**REQUIREMENT**
Your task is to reproduce exactly the lines that run from the beginning of the data through the line where "switch between threads" appears.

.....

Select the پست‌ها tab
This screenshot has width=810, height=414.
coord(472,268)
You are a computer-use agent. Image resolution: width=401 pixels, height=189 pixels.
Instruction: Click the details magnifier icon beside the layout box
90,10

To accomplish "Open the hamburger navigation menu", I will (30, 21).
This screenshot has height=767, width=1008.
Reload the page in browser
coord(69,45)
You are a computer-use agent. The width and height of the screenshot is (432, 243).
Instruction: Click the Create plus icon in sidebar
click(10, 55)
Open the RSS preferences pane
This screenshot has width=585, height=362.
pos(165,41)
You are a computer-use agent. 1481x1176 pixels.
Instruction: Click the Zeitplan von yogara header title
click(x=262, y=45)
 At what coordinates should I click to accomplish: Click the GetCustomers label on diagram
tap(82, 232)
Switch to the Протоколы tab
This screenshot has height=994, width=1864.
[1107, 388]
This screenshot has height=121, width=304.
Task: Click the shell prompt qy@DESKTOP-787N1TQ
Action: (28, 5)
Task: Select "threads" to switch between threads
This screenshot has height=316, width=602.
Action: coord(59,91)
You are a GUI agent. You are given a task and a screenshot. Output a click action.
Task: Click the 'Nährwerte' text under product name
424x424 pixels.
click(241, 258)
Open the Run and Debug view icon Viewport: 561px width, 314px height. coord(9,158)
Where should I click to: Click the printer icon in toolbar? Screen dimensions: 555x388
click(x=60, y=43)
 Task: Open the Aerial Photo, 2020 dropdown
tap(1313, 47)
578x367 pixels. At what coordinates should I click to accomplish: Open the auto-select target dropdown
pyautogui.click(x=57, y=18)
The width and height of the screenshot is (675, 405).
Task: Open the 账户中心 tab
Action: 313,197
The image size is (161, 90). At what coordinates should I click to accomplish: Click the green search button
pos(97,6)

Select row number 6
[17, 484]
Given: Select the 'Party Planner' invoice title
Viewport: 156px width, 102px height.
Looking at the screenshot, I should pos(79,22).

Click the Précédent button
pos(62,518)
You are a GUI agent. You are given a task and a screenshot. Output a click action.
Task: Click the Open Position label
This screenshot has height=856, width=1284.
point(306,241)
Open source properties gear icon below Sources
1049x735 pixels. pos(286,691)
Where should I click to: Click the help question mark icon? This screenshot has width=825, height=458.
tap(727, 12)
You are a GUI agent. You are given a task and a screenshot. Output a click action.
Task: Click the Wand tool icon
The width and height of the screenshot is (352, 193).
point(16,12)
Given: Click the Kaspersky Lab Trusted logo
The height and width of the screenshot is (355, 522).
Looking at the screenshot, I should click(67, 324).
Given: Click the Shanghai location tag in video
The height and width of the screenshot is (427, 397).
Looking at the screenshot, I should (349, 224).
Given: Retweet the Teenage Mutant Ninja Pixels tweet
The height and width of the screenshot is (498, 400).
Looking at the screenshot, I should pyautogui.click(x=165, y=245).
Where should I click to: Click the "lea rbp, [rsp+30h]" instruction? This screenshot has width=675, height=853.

.....

**TASK SOLUTION**
Select the پست‌ها tab
This screenshot has width=810, height=414.
coord(472,268)
You are a computer-use agent. Image resolution: width=401 pixels, height=189 pixels.
Instruction: Click the details magnifier icon beside the layout box
90,10

To accomplish "Open the hamburger navigation menu", I will (30, 21).
This screenshot has height=767, width=1008.
Reload the page in browser
coord(69,45)
You are a computer-use agent. The width and height of the screenshot is (432, 243).
Instruction: Click the Create plus icon in sidebar
click(10, 55)
Open the RSS preferences pane
This screenshot has width=585, height=362.
pos(165,41)
You are a computer-use agent. 1481x1176 pixels.
Instruction: Click the Zeitplan von yogara header title
click(x=262, y=45)
 At what coordinates should I click to accomplish: Click the GetCustomers label on diagram
tap(82, 232)
Switch to the Протоколы tab
This screenshot has height=994, width=1864.
[1107, 388]
This screenshot has height=121, width=304.
Task: Click the shell prompt qy@DESKTOP-787N1TQ
Action: (28, 5)
Task: Select "threads" to switch between threads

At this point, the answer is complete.